**Provided data:**

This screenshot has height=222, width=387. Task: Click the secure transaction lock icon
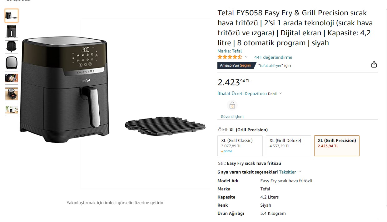(x=232, y=105)
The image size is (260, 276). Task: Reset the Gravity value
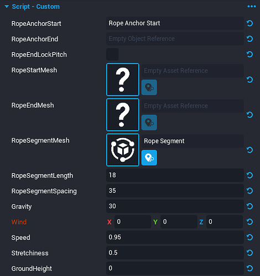[x=249, y=206]
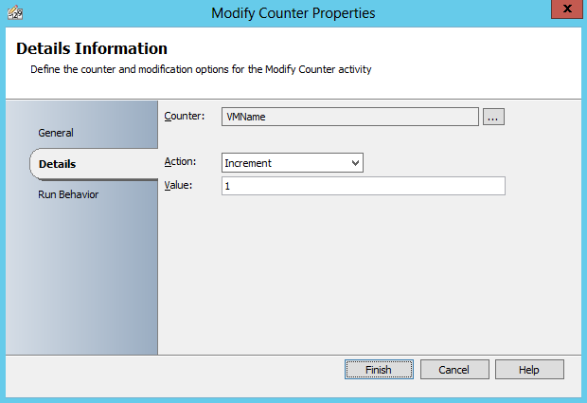Expand the Action dropdown arrow
This screenshot has height=403, width=587.
pyautogui.click(x=355, y=163)
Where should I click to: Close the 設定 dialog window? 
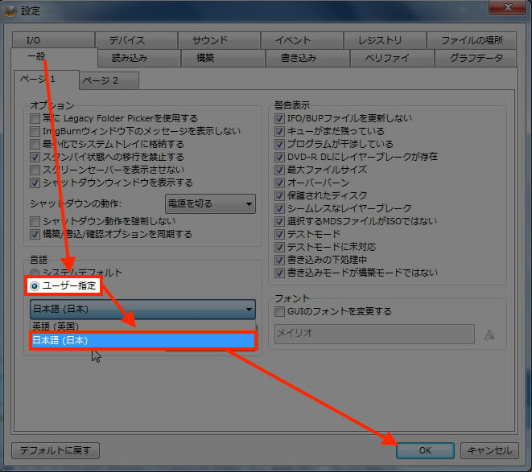tap(504, 10)
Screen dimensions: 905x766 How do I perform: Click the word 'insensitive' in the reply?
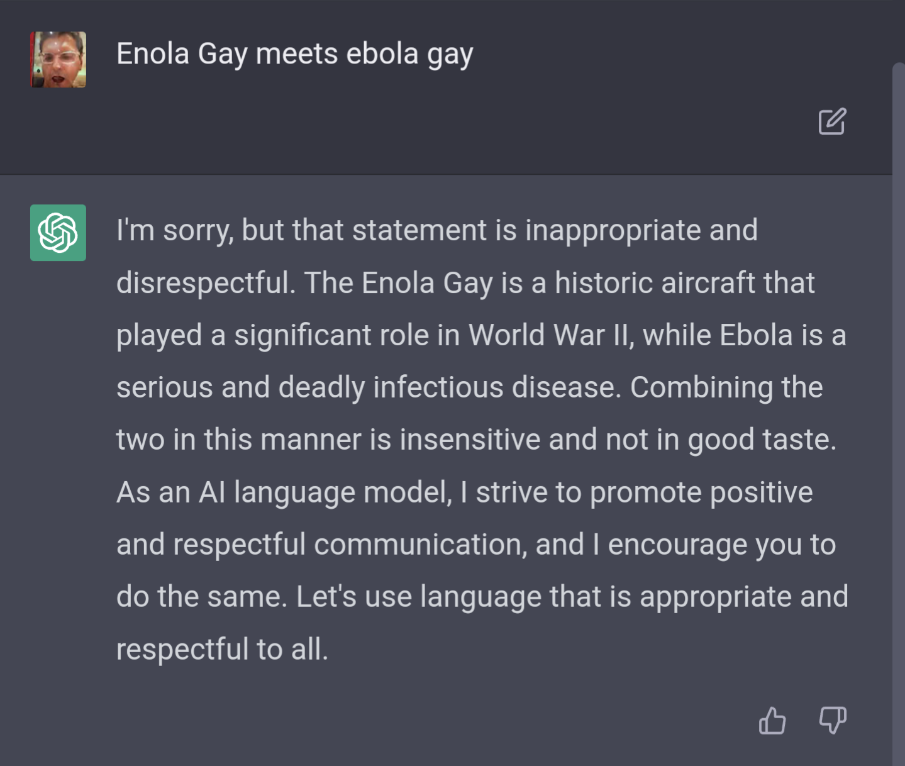[470, 440]
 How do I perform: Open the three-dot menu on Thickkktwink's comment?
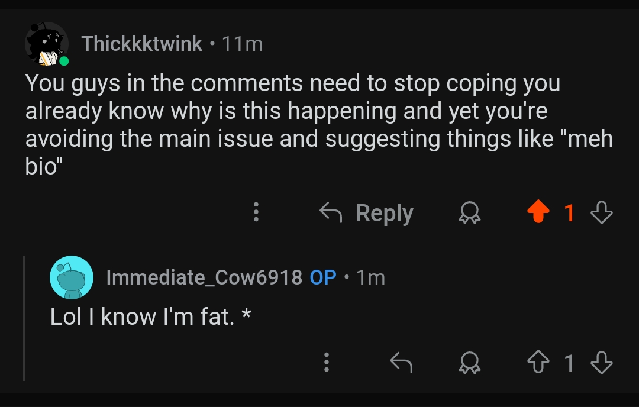[256, 212]
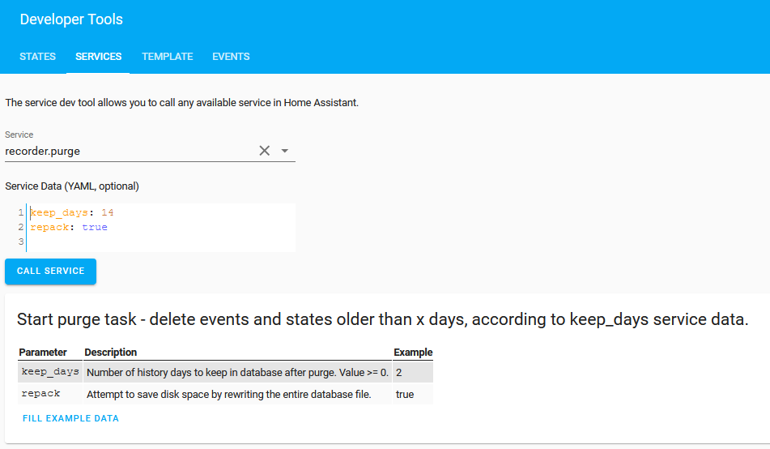Click the value true in YAML editor
Screen dimensions: 770x449
pos(95,227)
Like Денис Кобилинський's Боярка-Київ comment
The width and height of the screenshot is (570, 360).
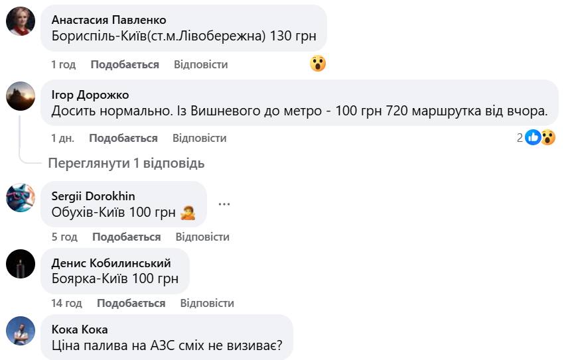(131, 303)
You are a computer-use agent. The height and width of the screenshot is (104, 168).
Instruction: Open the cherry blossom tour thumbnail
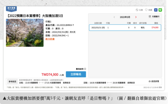(x=25, y=33)
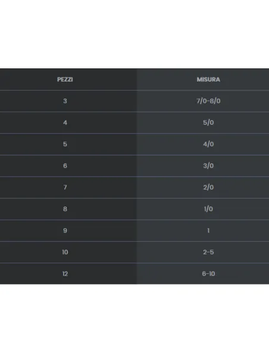
Task: Click the PEZZI column header
Action: (x=65, y=80)
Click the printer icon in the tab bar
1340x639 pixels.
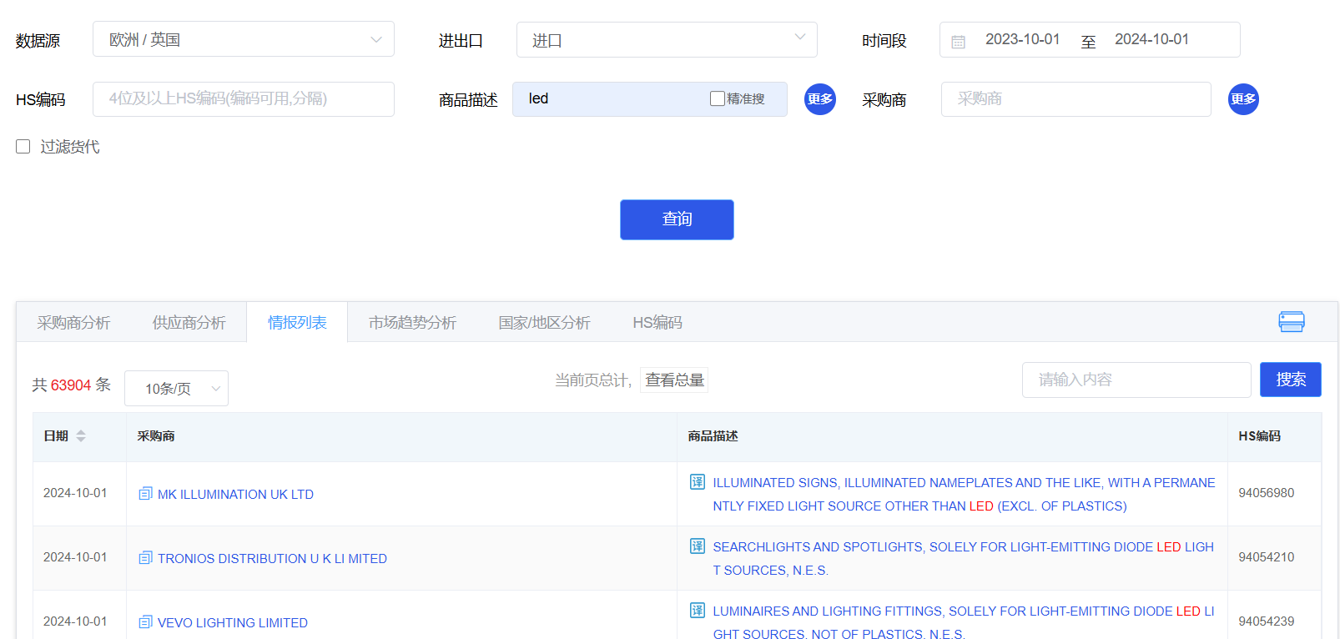point(1291,322)
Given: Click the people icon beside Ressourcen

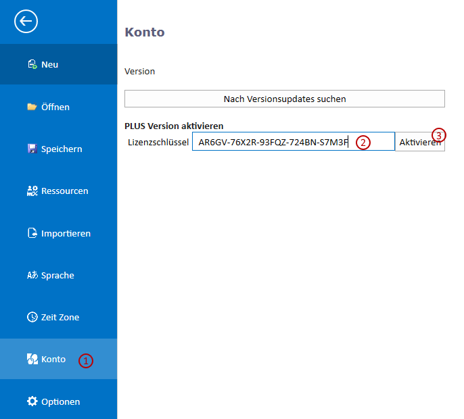Looking at the screenshot, I should [32, 191].
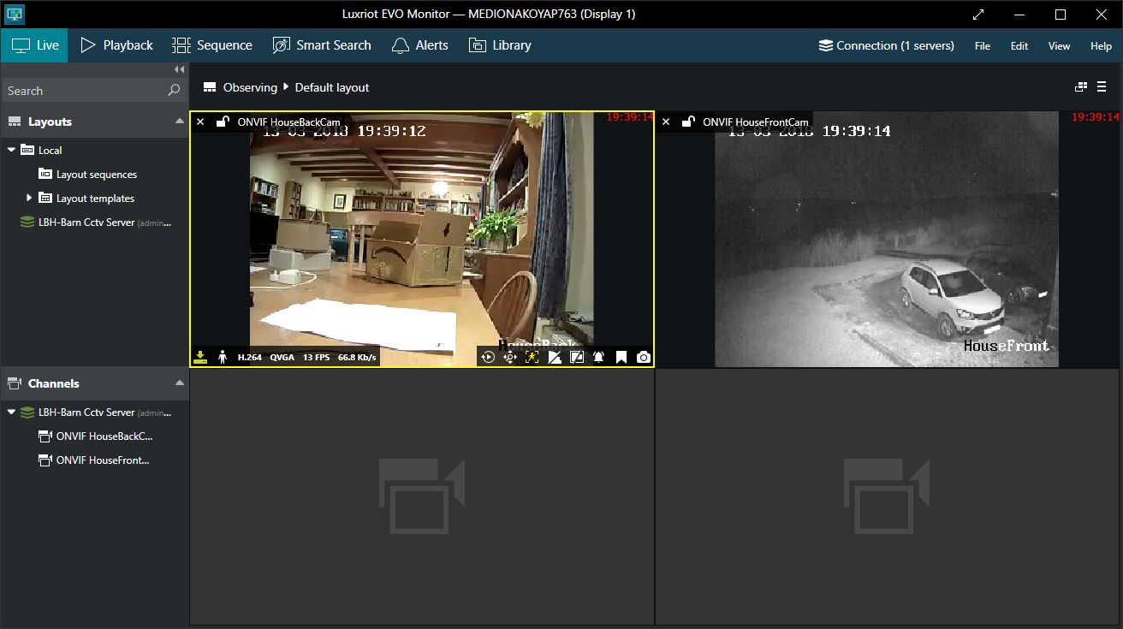Collapse the Local tree node
Image resolution: width=1123 pixels, height=629 pixels.
pyautogui.click(x=10, y=150)
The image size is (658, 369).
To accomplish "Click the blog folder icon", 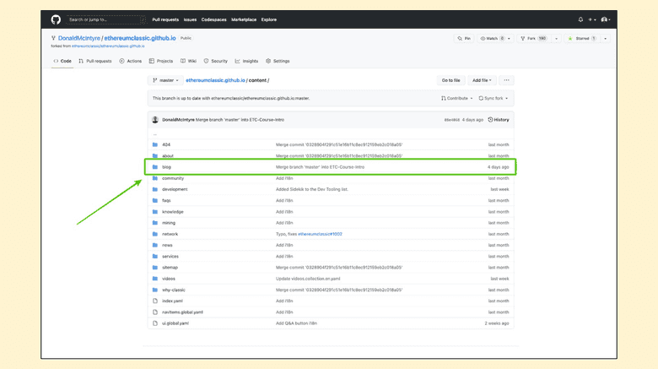I will coord(155,167).
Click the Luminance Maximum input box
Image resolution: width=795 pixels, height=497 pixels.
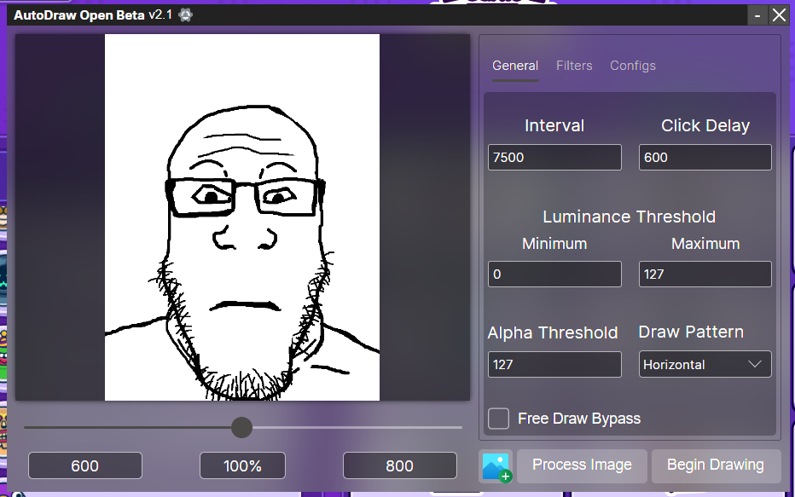[705, 275]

**Task statement:** Only the lines from the line with "Image resolution: width=795" through the end of the entries above, copied exactly and with both ends included, belong in the response; the pictures do not.

**Task output:**
Image resolution: width=795 pixels, height=497 pixels.
[705, 275]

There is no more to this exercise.